**WHAT NEEDS TO BE DONE:**
The lines wanted are those in the data below that include "agent".

**INPUT:**
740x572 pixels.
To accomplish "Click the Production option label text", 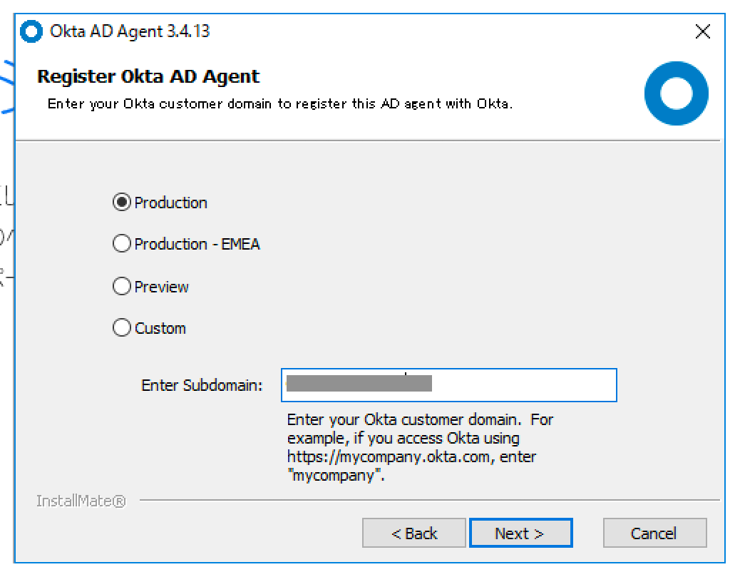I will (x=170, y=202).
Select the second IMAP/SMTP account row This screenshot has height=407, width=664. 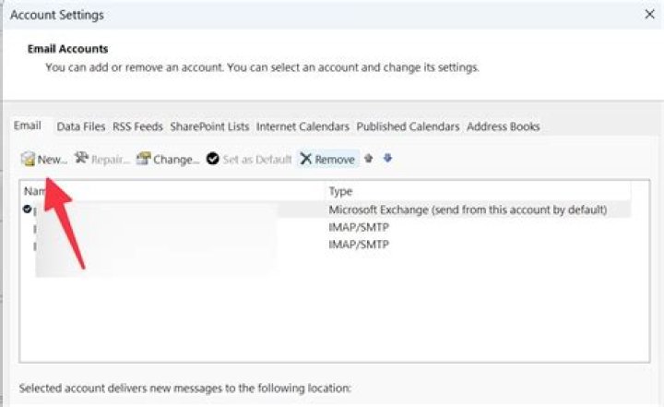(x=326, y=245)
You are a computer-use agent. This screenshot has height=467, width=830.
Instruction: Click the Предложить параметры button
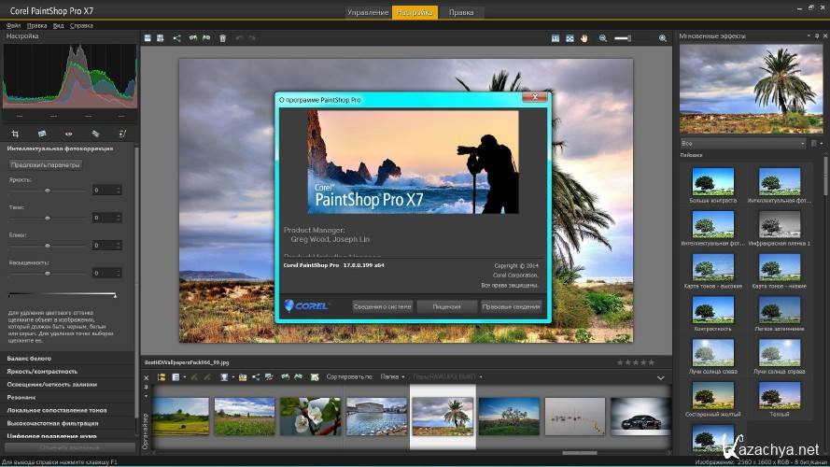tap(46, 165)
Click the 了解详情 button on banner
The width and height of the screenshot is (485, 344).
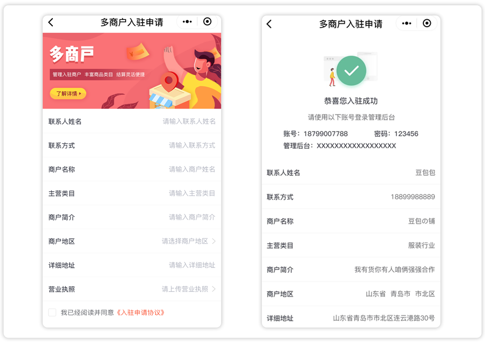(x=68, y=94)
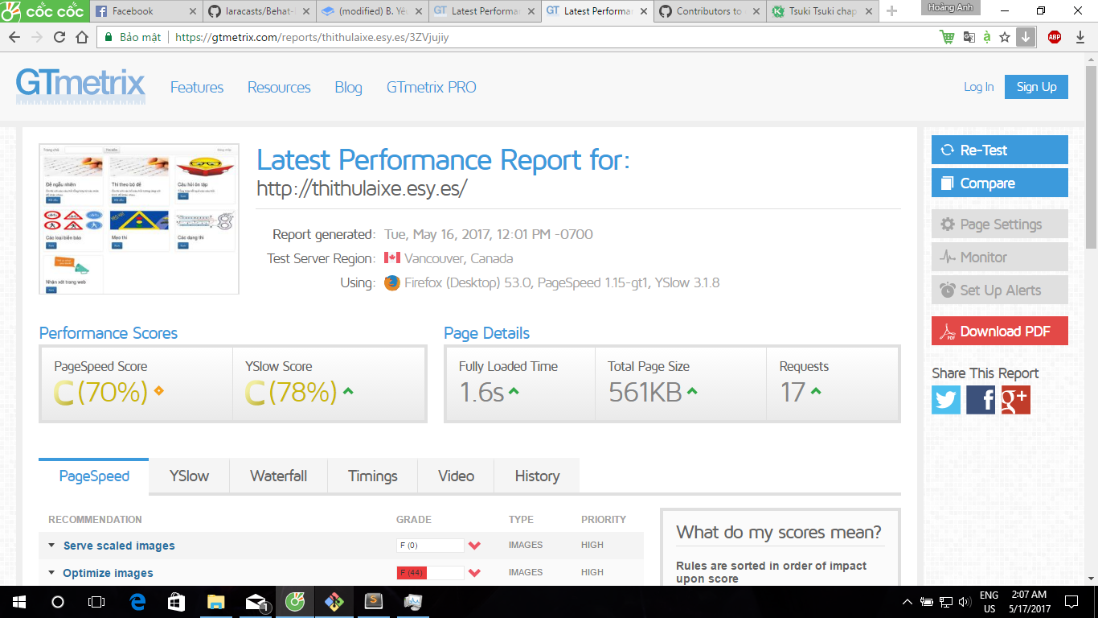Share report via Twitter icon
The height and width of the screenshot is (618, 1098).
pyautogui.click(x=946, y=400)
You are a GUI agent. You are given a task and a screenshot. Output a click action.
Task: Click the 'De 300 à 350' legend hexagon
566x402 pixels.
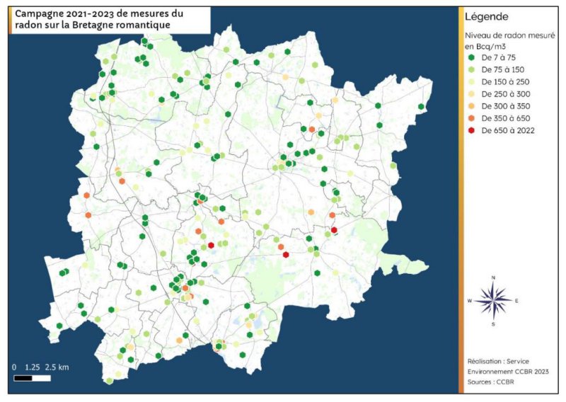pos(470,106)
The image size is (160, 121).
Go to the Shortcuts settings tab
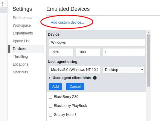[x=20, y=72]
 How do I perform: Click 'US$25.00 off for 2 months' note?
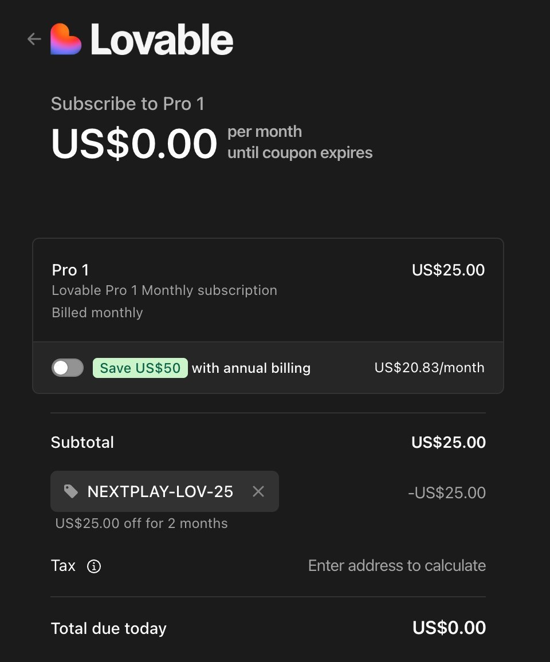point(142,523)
--
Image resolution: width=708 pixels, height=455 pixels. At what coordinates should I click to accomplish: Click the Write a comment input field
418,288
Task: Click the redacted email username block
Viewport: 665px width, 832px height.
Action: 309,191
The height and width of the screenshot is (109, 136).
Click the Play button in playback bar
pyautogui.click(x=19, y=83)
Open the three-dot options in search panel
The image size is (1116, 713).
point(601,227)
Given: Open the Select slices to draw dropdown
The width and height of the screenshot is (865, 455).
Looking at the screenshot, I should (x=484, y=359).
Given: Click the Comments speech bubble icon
---
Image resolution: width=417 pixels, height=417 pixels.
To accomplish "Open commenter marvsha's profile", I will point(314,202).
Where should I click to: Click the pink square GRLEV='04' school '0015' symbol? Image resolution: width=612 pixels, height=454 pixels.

**ANSWER FOR THE TASK:**
You are a computer-use agent. This screenshot has height=467, width=830.
You are a GUI agent. You are given a task and a screenshot. Output a click action.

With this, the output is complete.